• _Objective_
Copy the items word for word, from the first line through the line containing "coord(427,21)".

• _Records for this exercise_
━━━━━━

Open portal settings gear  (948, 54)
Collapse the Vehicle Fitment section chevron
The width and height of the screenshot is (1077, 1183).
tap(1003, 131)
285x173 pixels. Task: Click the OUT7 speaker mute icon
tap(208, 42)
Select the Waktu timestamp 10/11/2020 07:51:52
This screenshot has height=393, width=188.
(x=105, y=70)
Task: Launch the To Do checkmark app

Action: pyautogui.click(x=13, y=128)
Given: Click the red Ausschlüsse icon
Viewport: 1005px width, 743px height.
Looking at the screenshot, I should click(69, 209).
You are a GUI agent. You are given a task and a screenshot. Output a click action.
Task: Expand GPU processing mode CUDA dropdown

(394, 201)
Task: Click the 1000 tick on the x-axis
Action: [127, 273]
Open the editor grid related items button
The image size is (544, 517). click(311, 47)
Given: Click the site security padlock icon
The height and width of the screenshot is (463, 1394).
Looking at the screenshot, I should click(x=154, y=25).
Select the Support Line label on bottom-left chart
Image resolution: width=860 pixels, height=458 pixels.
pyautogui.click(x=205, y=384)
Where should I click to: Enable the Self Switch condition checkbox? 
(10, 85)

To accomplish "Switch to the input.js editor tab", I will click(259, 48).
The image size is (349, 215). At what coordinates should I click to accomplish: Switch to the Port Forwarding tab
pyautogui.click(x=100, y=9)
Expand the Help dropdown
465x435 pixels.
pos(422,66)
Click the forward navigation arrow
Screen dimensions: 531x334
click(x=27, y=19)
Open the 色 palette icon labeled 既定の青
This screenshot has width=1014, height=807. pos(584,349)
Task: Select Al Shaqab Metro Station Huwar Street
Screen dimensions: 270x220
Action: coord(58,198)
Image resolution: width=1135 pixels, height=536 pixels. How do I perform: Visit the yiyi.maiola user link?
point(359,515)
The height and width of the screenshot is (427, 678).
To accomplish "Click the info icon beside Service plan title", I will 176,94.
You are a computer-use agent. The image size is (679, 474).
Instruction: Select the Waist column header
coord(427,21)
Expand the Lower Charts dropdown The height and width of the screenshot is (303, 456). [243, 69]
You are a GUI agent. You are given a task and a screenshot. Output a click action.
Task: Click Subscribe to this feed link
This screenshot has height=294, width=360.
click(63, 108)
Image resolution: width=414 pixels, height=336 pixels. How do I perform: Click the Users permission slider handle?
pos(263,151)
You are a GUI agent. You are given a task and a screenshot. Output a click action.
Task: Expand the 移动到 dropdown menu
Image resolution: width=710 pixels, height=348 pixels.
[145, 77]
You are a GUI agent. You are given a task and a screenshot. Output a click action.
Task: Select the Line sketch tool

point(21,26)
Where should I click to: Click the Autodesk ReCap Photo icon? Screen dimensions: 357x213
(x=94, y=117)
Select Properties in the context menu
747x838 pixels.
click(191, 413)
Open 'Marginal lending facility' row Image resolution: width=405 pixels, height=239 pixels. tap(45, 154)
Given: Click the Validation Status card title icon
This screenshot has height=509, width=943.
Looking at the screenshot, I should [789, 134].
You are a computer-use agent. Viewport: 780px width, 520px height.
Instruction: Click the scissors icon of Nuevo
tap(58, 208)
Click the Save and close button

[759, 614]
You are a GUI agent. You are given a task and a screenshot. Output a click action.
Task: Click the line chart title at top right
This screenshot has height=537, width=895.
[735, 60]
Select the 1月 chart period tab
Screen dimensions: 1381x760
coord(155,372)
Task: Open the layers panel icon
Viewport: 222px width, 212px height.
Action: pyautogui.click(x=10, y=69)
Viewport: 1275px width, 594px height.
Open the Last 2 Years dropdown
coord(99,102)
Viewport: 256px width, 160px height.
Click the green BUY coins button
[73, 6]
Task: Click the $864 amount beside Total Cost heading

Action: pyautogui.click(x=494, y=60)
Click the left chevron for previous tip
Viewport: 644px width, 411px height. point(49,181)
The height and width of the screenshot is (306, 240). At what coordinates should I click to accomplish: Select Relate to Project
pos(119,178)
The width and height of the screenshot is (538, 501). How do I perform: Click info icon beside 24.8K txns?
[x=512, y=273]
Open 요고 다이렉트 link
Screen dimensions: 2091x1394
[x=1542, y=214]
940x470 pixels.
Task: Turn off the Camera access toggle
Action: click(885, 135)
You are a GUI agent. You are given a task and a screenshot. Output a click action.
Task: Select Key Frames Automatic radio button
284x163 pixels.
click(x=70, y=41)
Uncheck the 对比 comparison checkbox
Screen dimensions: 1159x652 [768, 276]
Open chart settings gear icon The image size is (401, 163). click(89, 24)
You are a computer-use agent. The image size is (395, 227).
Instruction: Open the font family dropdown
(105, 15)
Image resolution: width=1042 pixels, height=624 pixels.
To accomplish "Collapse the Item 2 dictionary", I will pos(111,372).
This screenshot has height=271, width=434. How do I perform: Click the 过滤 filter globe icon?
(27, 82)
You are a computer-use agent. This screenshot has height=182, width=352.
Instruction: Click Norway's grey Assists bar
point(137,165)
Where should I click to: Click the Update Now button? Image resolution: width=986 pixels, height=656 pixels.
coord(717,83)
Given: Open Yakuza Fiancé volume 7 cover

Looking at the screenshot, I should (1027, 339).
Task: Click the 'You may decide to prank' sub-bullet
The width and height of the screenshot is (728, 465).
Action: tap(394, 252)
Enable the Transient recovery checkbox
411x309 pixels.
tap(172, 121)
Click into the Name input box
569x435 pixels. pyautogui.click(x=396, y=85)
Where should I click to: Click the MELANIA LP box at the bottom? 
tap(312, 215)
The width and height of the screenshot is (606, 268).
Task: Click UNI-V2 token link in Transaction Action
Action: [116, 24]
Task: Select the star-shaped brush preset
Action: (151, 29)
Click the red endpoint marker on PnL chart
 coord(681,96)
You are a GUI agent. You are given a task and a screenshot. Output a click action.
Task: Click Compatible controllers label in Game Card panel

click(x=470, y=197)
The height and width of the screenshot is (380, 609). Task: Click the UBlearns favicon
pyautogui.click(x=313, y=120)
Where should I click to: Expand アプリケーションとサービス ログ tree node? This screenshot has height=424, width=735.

━━━━━━

• _Exercise response_
Open portal settings gear  (948, 54)
Collapse the Vehicle Fitment section chevron
The width and height of the screenshot is (1077, 1183).
tap(1003, 131)
285x173 pixels. Task: Click the OUT7 speaker mute icon
tap(208, 42)
Select the Waktu timestamp 10/11/2020 07:51:52
This screenshot has height=393, width=188.
(x=105, y=70)
Task: Launch the To Do checkmark app

Action: pyautogui.click(x=13, y=128)
Given: Click the red Ausschlüsse icon
Viewport: 1005px width, 743px height.
Looking at the screenshot, I should click(69, 209).
You are a GUI agent. You are given a task and a screenshot. Output a click action.
Task: Expand GPU processing mode CUDA dropdown

(394, 201)
Task: Click the 1000 tick on the x-axis
Action: [127, 273]
Open the editor grid related items button
The image size is (544, 517). click(311, 47)
Given: Click the site security padlock icon
The height and width of the screenshot is (463, 1394).
Looking at the screenshot, I should click(x=154, y=25).
Select the Support Line label on bottom-left chart
Image resolution: width=860 pixels, height=458 pixels.
pyautogui.click(x=205, y=384)
Where should I click to: Enable the Self Switch condition checkbox? 
(10, 85)

To accomplish "Switch to the input.js editor tab", I will click(259, 48).
The image size is (349, 215). At what coordinates should I click to accomplish: Switch to the Port Forwarding tab
pyautogui.click(x=100, y=9)
Expand the Help dropdown
465x435 pixels.
pos(422,66)
Click the forward navigation arrow
Screen dimensions: 531x334
click(x=27, y=19)
Open the 色 palette icon labeled 既定の青
This screenshot has width=1014, height=807. pos(584,349)
Task: Select Al Shaqab Metro Station Huwar Street
Screen dimensions: 270x220
Action: coord(58,198)
Image resolution: width=1135 pixels, height=536 pixels. How do I perform: Visit the yiyi.maiola user link?
point(359,515)
The height and width of the screenshot is (427, 678).
To accomplish "Click the info icon beside Service plan title", I will 176,94.
You are a computer-use agent. The image size is (679, 474).
Instruction: Select the Waist column header
coord(427,21)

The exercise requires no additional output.